Background: The recent expansion of immunotherapy for stage IIB/IIC melanoma highlights a growing clinical need to identify patients at high risk of metastatic recurrence and, therefore, most likely to benefit from this therapeutic modality.
Objective: To develop time-to-event risk prediction models for melanoma metastatic recurrence.
Methods: Patients diagnosed with stage I/II primary cutaneous melanoma between 2000 and 2020 at Mass General Brigham and Dana-Farber Cancer Institute were included. Melanoma recurrence date and type were determined by chart review. Thirty clinicopathologic factors were extracted from electronic health records. Three types of time-to-event machine-learning models were evaluated internally and externally in the distant versus locoregional/nonrecurrence prediction.

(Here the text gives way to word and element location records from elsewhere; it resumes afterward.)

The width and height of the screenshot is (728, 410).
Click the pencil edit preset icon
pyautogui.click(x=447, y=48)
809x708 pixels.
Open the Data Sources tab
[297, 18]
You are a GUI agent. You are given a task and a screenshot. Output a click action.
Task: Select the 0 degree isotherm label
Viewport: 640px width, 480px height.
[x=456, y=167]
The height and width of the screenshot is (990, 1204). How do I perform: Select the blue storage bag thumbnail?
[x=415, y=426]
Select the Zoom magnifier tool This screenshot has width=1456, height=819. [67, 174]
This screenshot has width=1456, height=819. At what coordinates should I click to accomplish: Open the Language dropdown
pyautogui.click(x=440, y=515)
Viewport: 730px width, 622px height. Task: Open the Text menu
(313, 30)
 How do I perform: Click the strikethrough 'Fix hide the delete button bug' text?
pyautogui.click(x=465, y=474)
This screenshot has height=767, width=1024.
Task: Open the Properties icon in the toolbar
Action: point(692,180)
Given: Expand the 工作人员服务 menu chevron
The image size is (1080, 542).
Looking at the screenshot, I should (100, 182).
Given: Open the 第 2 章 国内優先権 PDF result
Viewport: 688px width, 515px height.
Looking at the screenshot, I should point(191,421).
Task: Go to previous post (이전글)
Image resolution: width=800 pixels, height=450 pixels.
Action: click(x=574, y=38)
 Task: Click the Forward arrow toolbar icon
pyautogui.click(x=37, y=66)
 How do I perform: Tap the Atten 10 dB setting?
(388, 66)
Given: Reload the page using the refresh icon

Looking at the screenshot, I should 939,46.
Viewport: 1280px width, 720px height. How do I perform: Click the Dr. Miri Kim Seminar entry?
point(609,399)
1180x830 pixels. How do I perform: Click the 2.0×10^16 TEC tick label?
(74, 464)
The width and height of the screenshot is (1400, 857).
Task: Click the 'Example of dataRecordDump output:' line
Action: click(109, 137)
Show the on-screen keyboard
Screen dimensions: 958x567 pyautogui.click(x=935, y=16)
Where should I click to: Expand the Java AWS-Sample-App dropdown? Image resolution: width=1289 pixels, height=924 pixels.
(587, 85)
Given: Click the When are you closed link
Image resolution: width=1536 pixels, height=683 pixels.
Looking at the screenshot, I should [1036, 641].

Results: This study included 954 melanomas (155 distant, 163 locoregional, and 636 1:2 matched nonrecurrences). Distant recurrences were associated with worse survival compared to locoregional/nonrecurrences (HR: 6.21, P < .001) and to locoregional recurrences only (HR: 5.79, P < .001). The Gradient Boosting Survival model achieved the best performance (concordance index: 0.816; time-dependent AUC: 0.842; Brier score: 0.103) in the external validation.
Limitations: Retrospective nature and cohort from one geography.
Conclusions: These results suggest that time-to-event machine-learning models can reliably predict the metastatic recurrence from localized melanoma and help identify high-risk patients who are most likely to benefit from immunotherapy.
Keywords: clinicopathologic factors; locoregional recurrence; metastatic recurrence; stage I/II melanoma; time-to-event prediction.